(ENTRIES SUPPLIED Opens)

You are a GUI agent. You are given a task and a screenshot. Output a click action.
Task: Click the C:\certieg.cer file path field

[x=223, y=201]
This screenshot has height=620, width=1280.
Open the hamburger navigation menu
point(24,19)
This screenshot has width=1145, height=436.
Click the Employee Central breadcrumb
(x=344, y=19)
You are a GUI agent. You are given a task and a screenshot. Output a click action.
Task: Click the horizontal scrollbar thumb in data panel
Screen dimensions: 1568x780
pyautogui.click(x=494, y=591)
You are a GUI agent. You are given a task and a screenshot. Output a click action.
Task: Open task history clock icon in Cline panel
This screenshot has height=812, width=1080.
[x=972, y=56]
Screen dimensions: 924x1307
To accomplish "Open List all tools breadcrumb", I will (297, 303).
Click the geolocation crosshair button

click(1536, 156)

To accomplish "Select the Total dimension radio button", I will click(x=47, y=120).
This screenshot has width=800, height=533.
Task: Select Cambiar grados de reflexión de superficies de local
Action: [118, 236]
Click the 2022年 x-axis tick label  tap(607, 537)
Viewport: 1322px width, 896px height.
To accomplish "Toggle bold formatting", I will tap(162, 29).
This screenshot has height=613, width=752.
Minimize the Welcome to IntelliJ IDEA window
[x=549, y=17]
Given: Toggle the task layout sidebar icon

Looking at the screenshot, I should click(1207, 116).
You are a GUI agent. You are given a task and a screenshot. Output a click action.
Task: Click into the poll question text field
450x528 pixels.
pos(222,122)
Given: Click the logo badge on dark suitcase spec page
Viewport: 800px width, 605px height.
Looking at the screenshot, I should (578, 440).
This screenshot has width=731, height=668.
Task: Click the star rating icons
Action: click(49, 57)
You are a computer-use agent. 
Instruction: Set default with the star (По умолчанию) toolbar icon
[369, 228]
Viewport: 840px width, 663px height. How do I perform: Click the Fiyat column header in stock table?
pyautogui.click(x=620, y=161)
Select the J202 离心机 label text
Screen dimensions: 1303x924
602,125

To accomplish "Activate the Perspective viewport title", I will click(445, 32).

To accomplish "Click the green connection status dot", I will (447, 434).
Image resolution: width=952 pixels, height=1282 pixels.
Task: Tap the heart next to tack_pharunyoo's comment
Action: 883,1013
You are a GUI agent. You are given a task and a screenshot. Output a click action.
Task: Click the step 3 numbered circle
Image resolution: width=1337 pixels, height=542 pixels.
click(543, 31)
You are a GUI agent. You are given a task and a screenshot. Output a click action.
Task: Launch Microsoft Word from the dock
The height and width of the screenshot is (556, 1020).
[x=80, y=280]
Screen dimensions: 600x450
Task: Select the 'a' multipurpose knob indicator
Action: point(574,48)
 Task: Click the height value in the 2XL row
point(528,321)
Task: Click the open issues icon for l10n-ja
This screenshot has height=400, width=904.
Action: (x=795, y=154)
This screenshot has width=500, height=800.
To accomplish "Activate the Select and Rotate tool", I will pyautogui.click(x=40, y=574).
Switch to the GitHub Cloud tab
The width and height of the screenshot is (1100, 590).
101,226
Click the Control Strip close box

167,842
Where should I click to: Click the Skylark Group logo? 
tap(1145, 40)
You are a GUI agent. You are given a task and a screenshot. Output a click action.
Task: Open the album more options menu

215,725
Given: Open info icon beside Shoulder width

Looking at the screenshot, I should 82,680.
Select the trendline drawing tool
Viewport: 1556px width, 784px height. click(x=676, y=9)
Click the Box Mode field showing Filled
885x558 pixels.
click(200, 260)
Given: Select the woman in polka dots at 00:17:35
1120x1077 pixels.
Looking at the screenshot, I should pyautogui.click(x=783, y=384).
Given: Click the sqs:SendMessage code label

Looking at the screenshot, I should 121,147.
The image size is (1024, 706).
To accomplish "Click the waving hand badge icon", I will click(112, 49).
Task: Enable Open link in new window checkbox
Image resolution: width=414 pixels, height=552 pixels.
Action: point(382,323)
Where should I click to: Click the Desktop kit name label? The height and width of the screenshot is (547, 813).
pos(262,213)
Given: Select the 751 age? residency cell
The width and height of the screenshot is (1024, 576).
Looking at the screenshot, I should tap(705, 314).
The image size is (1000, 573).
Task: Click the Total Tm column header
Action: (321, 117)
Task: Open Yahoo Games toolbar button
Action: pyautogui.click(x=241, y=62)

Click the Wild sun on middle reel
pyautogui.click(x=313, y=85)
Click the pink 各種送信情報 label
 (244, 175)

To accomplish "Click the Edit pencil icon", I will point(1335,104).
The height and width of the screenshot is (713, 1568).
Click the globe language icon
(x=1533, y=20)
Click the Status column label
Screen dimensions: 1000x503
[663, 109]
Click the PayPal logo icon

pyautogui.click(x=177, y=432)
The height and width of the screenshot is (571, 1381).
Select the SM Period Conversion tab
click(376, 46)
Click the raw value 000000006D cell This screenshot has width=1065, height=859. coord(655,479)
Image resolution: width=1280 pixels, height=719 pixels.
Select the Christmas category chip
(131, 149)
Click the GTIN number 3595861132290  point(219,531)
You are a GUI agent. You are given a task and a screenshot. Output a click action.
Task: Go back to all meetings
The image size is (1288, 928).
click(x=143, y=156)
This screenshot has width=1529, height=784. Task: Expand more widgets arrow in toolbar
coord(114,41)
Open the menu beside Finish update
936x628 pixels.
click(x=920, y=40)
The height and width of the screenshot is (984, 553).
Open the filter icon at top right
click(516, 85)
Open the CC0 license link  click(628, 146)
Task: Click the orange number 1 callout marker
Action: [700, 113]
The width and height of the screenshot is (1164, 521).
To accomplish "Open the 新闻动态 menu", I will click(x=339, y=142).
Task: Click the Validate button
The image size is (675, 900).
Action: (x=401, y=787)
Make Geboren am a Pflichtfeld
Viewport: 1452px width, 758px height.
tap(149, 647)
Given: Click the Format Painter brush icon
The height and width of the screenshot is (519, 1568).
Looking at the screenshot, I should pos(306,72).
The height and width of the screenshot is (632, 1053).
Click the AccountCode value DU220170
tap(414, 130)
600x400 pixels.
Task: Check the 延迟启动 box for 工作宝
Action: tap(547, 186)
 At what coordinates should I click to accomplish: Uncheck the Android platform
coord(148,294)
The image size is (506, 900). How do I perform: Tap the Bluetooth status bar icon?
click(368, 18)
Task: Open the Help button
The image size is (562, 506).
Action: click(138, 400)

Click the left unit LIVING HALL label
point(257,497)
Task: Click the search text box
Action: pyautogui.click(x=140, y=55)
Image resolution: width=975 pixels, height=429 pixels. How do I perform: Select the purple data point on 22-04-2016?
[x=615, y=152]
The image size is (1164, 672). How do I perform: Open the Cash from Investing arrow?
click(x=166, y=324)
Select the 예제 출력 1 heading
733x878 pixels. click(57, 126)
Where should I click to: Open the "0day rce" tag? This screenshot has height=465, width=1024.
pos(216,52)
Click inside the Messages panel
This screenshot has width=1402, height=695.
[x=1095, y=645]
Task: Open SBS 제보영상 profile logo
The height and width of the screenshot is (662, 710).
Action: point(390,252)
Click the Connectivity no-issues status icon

(ENTRIES SUPPLIED Closes)

Every entry is to be repeated precisely as it stands.

You are a GUI agent. You are given a task and a screenshot. Output a click action.
Task: Click the C:\certieg.cer file path field

[x=223, y=201]
This screenshot has height=620, width=1280.
Open the hamburger navigation menu
point(24,19)
This screenshot has width=1145, height=436.
Click the Employee Central breadcrumb
(x=344, y=19)
You are a GUI agent. You are given a task and a screenshot. Output a click action.
Task: Click the horizontal scrollbar thumb in data panel
Screen dimensions: 1568x780
pyautogui.click(x=494, y=591)
You are a GUI agent. You are given a task and a screenshot. Output a click action.
Task: Open task history clock icon in Cline panel
This screenshot has height=812, width=1080.
[x=972, y=56]
Screen dimensions: 924x1307
To accomplish "Open List all tools breadcrumb", I will (297, 303).
Click the geolocation crosshair button

click(1536, 156)

To accomplish "Select the Total dimension radio button", I will click(x=47, y=120).
This screenshot has width=800, height=533.
Task: Select Cambiar grados de reflexión de superficies de local
Action: [118, 236]
Click the 2022年 x-axis tick label  tap(607, 537)
Viewport: 1322px width, 896px height.
To accomplish "Toggle bold formatting", I will tap(162, 29).
This screenshot has height=613, width=752.
Minimize the Welcome to IntelliJ IDEA window
[x=549, y=17]
Given: Toggle the task layout sidebar icon

Looking at the screenshot, I should click(1207, 116).
You are a GUI agent. You are given a task and a screenshot. Output a click action.
Task: Click into the poll question text field
450x528 pixels.
pos(222,122)
Given: Click the logo badge on dark suitcase spec page
Viewport: 800px width, 605px height.
Looking at the screenshot, I should (578, 440).
This screenshot has width=731, height=668.
Task: Click the star rating icons
Action: click(49, 57)
You are a computer-use agent. 
Instruction: Set default with the star (По умолчанию) toolbar icon
[369, 228]
Viewport: 840px width, 663px height. How do I perform: Click the Fiyat column header in stock table?
pyautogui.click(x=620, y=161)
Select the J202 离心机 label text
Screen dimensions: 1303x924
602,125

To accomplish "Activate the Perspective viewport title", I will click(445, 32).

To accomplish "Click the green connection status dot", I will (447, 434).
Image resolution: width=952 pixels, height=1282 pixels.
Task: Tap the heart next to tack_pharunyoo's comment
Action: 883,1013
You are a GUI agent. You are given a task and a screenshot. Output a click action.
Task: Click the step 3 numbered circle
Image resolution: width=1337 pixels, height=542 pixels.
click(543, 31)
You are a GUI agent. You are given a task and a screenshot. Output a click action.
Task: Launch Microsoft Word from the dock
The height and width of the screenshot is (556, 1020).
[x=80, y=280]
Screen dimensions: 600x450
Task: Select the 'a' multipurpose knob indicator
Action: point(574,48)
 Task: Click the height value in the 2XL row
point(528,321)
Task: Click the open issues icon for l10n-ja
This screenshot has height=400, width=904.
Action: (x=795, y=154)
This screenshot has width=500, height=800.
To accomplish "Activate the Select and Rotate tool", I will pyautogui.click(x=40, y=574).
Switch to the GitHub Cloud tab
The width and height of the screenshot is (1100, 590).
101,226
Click the Control Strip close box

167,842
Where should I click to: Click the Skylark Group logo? 
tap(1145, 40)
You are a GUI agent. You are given a task and a screenshot. Output a click action.
Task: Open the album more options menu

215,725
Given: Open info icon beside Shoulder width

Looking at the screenshot, I should 82,680.
Select the trendline drawing tool
Viewport: 1556px width, 784px height. click(x=676, y=9)
Click the Box Mode field showing Filled
885x558 pixels.
click(200, 260)
Given: Select the woman in polka dots at 00:17:35
1120x1077 pixels.
Looking at the screenshot, I should pyautogui.click(x=783, y=384).
Given: Click the sqs:SendMessage code label

Looking at the screenshot, I should 121,147.
The image size is (1024, 706).
To accomplish "Click the waving hand badge icon", I will click(112, 49).
Task: Enable Open link in new window checkbox
Image resolution: width=414 pixels, height=552 pixels.
Action: point(382,323)
Where should I click to: Click the Desktop kit name label? The height and width of the screenshot is (547, 813).
pos(262,213)
Given: Select the 751 age? residency cell
The width and height of the screenshot is (1024, 576).
Looking at the screenshot, I should tap(705, 314).
The image size is (1000, 573).
Task: Click the Total Tm column header
Action: (321, 117)
Task: Open Yahoo Games toolbar button
Action: pyautogui.click(x=241, y=62)

Click the Wild sun on middle reel
pyautogui.click(x=313, y=85)
Click the pink 各種送信情報 label
 (244, 175)

To accomplish "Click the Edit pencil icon", I will point(1335,104).
The height and width of the screenshot is (713, 1568).
Click the globe language icon
(x=1533, y=20)
Click the Status column label
Screen dimensions: 1000x503
[663, 109]
Click the PayPal logo icon

pyautogui.click(x=177, y=432)
The height and width of the screenshot is (571, 1381).
Select the SM Period Conversion tab
click(376, 46)
Click the raw value 000000006D cell This screenshot has width=1065, height=859. coord(655,479)
Image resolution: width=1280 pixels, height=719 pixels.
Select the Christmas category chip
(131, 149)
Click the GTIN number 3595861132290  point(219,531)
You are a GUI agent. You are given a task and a screenshot. Output a click action.
Task: Go back to all meetings
The image size is (1288, 928).
click(x=143, y=156)
This screenshot has width=1529, height=784. Task: Expand more widgets arrow in toolbar
coord(114,41)
Open the menu beside Finish update
936x628 pixels.
click(x=920, y=40)
The height and width of the screenshot is (984, 553).
Open the filter icon at top right
click(516, 85)
Open the CC0 license link  click(628, 146)
Task: Click the orange number 1 callout marker
Action: [700, 113]
The width and height of the screenshot is (1164, 521).
To accomplish "Open the 新闻动态 menu", I will click(x=339, y=142).
Task: Click the Validate button
The image size is (675, 900).
Action: (x=401, y=787)
Make Geboren am a Pflichtfeld
Viewport: 1452px width, 758px height.
tap(149, 647)
Given: Click the Format Painter brush icon
The height and width of the screenshot is (519, 1568).
Looking at the screenshot, I should pos(306,72).
The height and width of the screenshot is (632, 1053).
Click the AccountCode value DU220170
tap(414, 130)
600x400 pixels.
Task: Check the 延迟启动 box for 工作宝
Action: tap(547, 186)
 At what coordinates should I click to accomplish: Uncheck the Android platform
coord(148,294)
The image size is (506, 900). How do I perform: Tap the Bluetooth status bar icon?
click(368, 18)
Task: Open the Help button
The image size is (562, 506).
Action: click(138, 400)

Click the left unit LIVING HALL label
point(257,497)
Task: Click the search text box
Action: pyautogui.click(x=140, y=55)
Image resolution: width=975 pixels, height=429 pixels. How do I perform: Select the purple data point on 22-04-2016?
[x=615, y=152]
The image size is (1164, 672). How do I perform: Open the Cash from Investing arrow?
click(x=166, y=324)
Select the 예제 출력 1 heading
733x878 pixels. click(57, 126)
Where should I click to: Open the "0day rce" tag? This screenshot has height=465, width=1024.
pos(216,52)
Click inside the Messages panel
This screenshot has width=1402, height=695.
[x=1095, y=645]
Task: Open SBS 제보영상 profile logo
The height and width of the screenshot is (662, 710).
Action: point(390,252)
Click the Connectivity no-issues status icon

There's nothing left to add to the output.